**Task requirements:**
From the data below, return only the lines from the one with "[Instagram] (60, 1055)" through the one with "WIĘCEJ OD AUTORA (89, 1499)", exact and inclusive, with pictures left out.

**Excerpted data:**
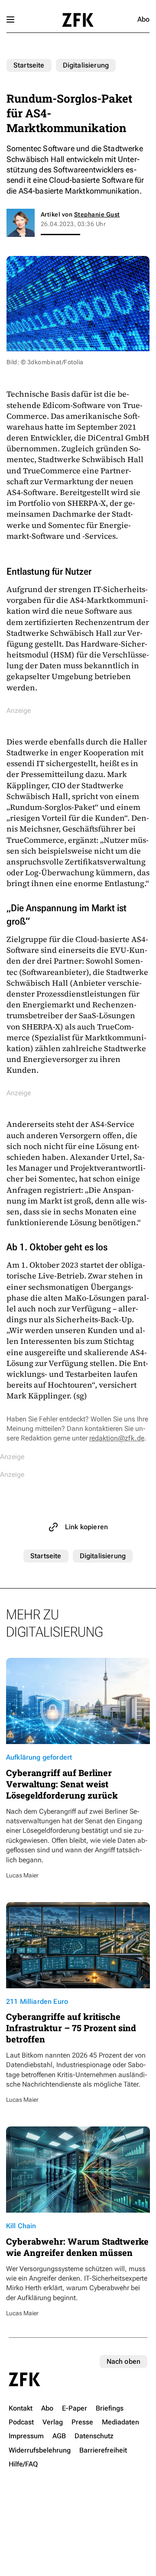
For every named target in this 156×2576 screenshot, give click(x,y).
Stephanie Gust (97, 214)
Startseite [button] (78, 20)
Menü (10, 19)
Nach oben (123, 2361)
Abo (143, 19)
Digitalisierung (86, 65)
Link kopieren (86, 1527)
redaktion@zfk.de (116, 1438)
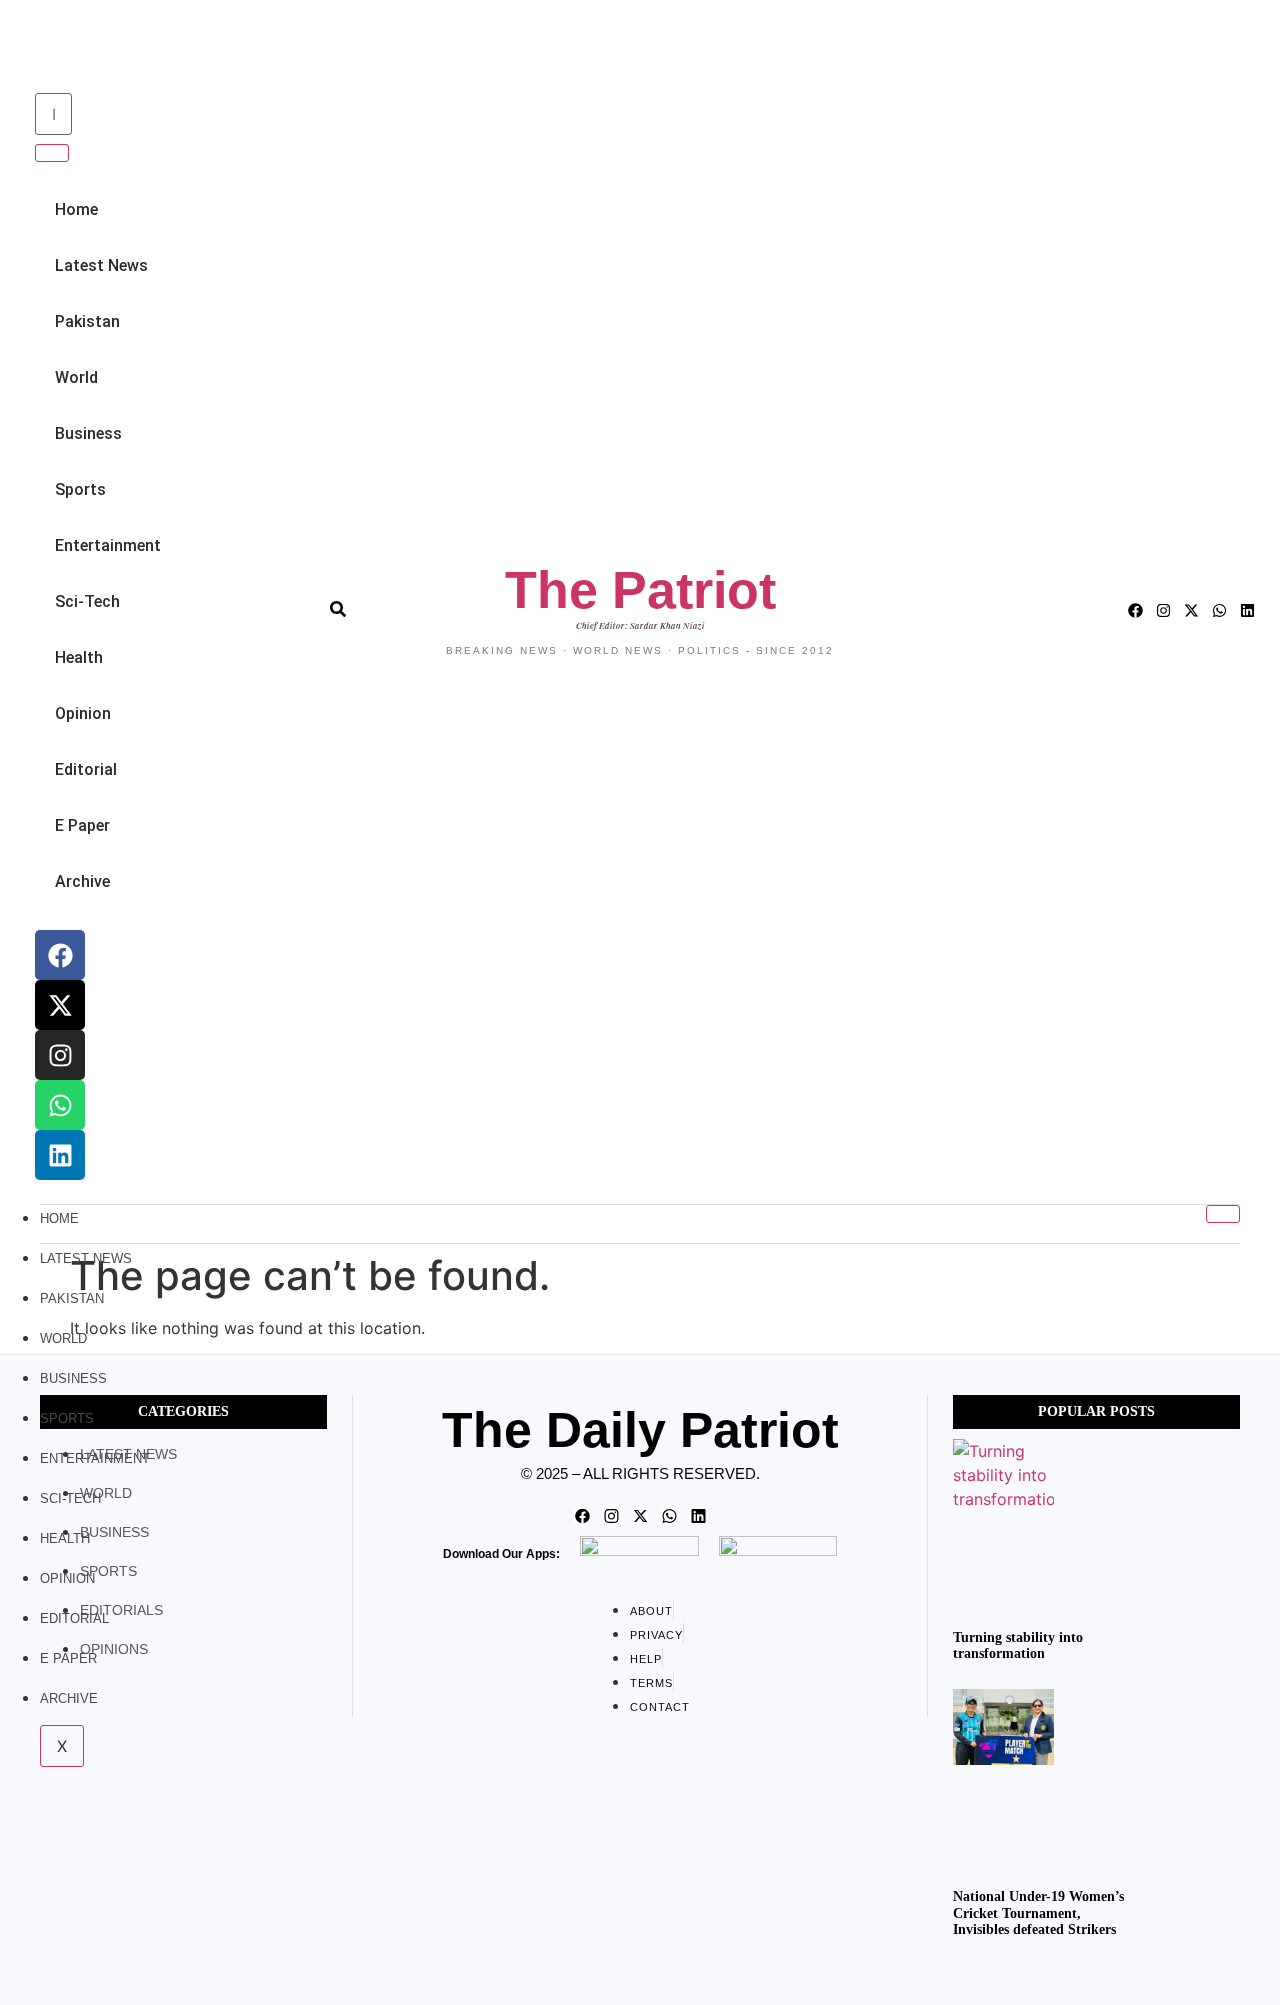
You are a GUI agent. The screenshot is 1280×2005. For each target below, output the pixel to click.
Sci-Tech (87, 601)
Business (88, 433)
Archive (82, 881)
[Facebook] (60, 955)
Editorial (86, 769)
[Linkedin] (60, 1155)
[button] (32, 48)
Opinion (83, 713)
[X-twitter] (60, 1005)
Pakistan (87, 321)
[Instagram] (60, 1055)
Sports (80, 489)
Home (76, 209)
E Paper (82, 825)
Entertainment (108, 545)
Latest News (101, 265)
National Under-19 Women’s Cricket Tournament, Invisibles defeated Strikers (1038, 1913)
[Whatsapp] (60, 1105)
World (76, 377)
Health (79, 657)
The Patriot (640, 590)
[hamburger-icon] (1223, 1214)
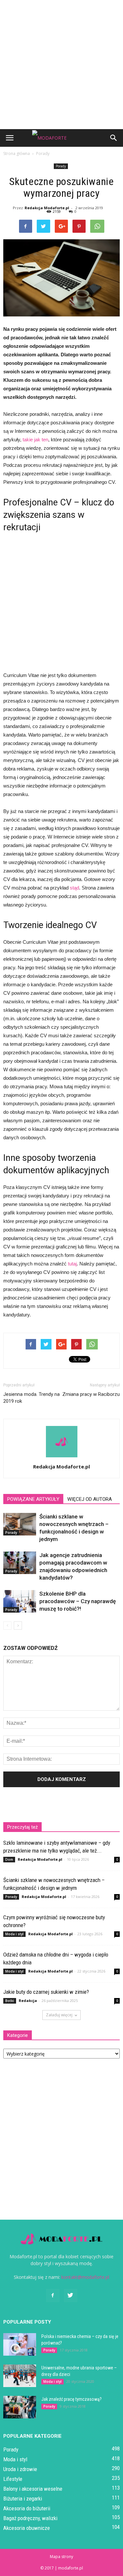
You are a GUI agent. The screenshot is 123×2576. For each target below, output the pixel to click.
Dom (9, 1859)
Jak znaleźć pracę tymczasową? (71, 2399)
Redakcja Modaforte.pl (47, 207)
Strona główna (16, 153)
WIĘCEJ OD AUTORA (89, 1499)
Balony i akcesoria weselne (32, 2488)
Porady (61, 166)
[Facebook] (52, 2295)
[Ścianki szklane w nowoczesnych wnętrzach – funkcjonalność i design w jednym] (19, 1524)
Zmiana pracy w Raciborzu (91, 1394)
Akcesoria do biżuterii (26, 2508)
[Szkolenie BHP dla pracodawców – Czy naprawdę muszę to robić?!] (19, 1601)
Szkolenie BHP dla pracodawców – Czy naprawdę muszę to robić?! (77, 1601)
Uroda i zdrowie (20, 2469)
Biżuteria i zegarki (22, 2498)
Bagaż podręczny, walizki (30, 2518)
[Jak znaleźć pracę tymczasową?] (19, 2407)
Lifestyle (12, 2479)
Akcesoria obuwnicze (26, 2528)
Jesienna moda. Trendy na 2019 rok (31, 1397)
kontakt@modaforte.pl (85, 2277)
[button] (114, 138)
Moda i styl (14, 1934)
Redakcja (28, 2000)
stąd (74, 887)
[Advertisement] (61, 64)
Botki (9, 2000)
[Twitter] (70, 2295)
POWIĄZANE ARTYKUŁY (33, 1499)
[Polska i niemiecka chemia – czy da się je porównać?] (19, 2344)
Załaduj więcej (59, 2015)
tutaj (72, 1263)
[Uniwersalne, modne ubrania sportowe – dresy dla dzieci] (19, 2375)
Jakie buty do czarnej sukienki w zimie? (46, 1992)
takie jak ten (34, 439)
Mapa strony (61, 2556)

**Answer space:**
[Instagram] (60, 1055)
Sports (80, 489)
Home (76, 209)
E Paper (82, 825)
Entertainment (108, 545)
Latest News (101, 265)
National Under-19 Women’s Cricket Tournament, Invisibles defeated Strikers (1038, 1913)
[Whatsapp] (60, 1105)
World (76, 377)
Health (79, 657)
The Patriot (640, 590)
[hamburger-icon] (1223, 1214)
You are a GUI agent. The screenshot is 123×2576. For each target below, output the pixel to click.
Dom (9, 1859)
Jak znaleźć pracę tymczasową? (71, 2399)
Redakcja Modaforte.pl (47, 207)
Strona główna (16, 153)
WIĘCEJ OD AUTORA (89, 1499)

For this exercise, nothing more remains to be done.